··· Material for this exercise ···

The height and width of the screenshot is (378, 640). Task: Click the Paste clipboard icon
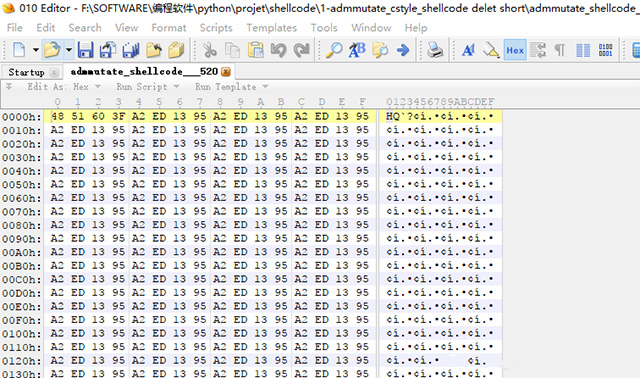(x=256, y=50)
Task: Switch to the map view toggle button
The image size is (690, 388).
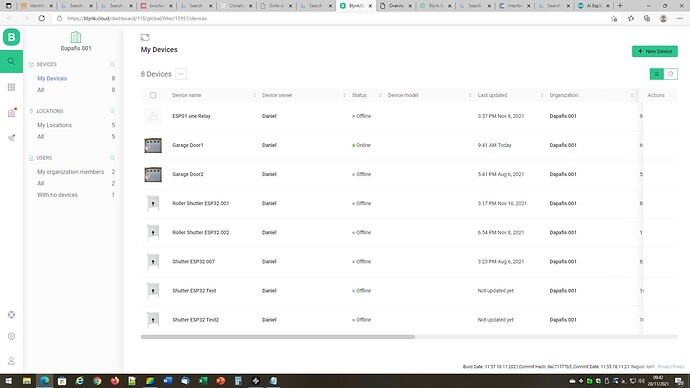Action: pyautogui.click(x=671, y=74)
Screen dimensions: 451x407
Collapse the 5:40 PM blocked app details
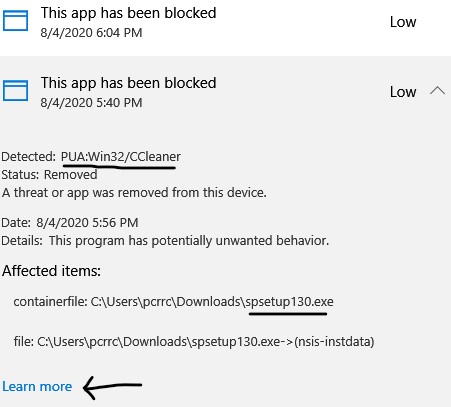[437, 91]
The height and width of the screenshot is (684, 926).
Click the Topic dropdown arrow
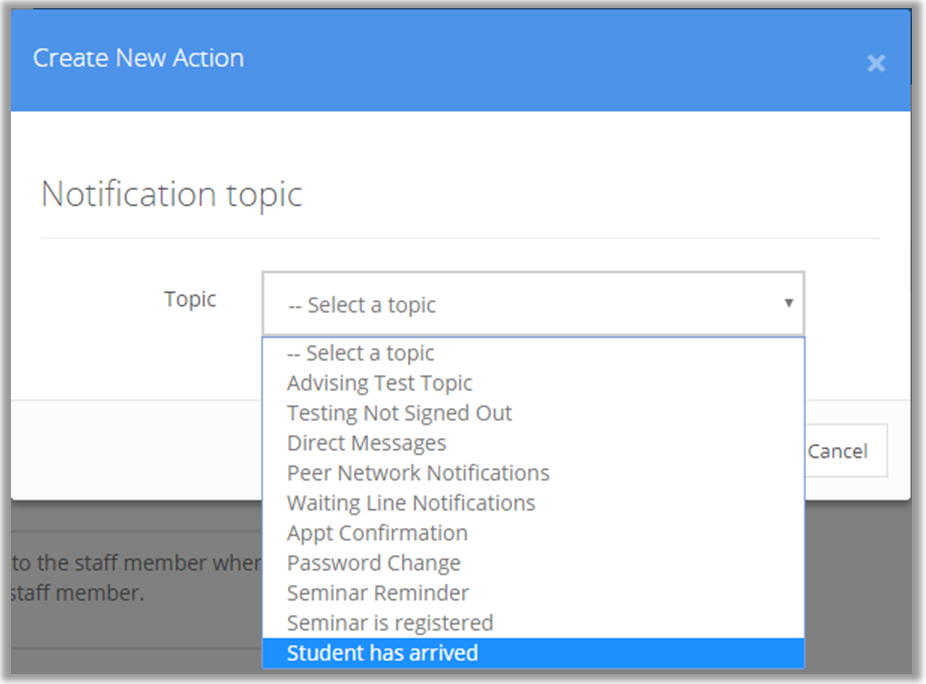coord(788,303)
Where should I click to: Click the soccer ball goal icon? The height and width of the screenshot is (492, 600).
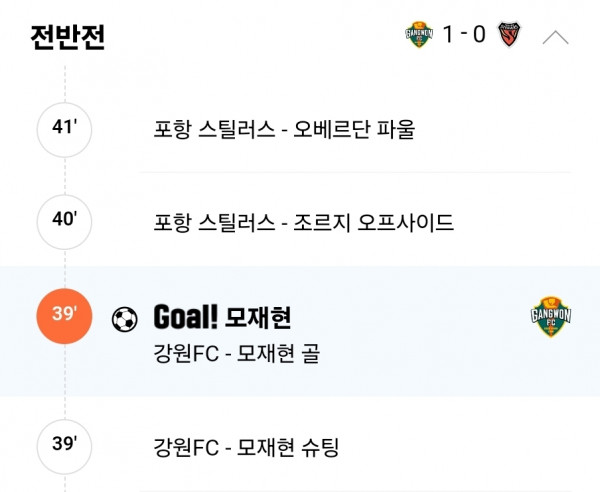(125, 319)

···

§ **What to work on**
Nothing but an exact copy of the data, without its images, should make up your answer.

§ **Solution**
The height and width of the screenshot is (378, 640). Task: Click the Paste clipboard icon
(x=256, y=50)
Task: Switch to the map view toggle button
The image size is (690, 388).
Action: pyautogui.click(x=671, y=74)
Screen dimensions: 451x407
Collapse the 5:40 PM blocked app details
[437, 91]
The height and width of the screenshot is (684, 926).
Click the Topic dropdown arrow
coord(788,303)
Where should I click to: Click the soccer ball goal icon? The height and width of the screenshot is (492, 600).
(125, 319)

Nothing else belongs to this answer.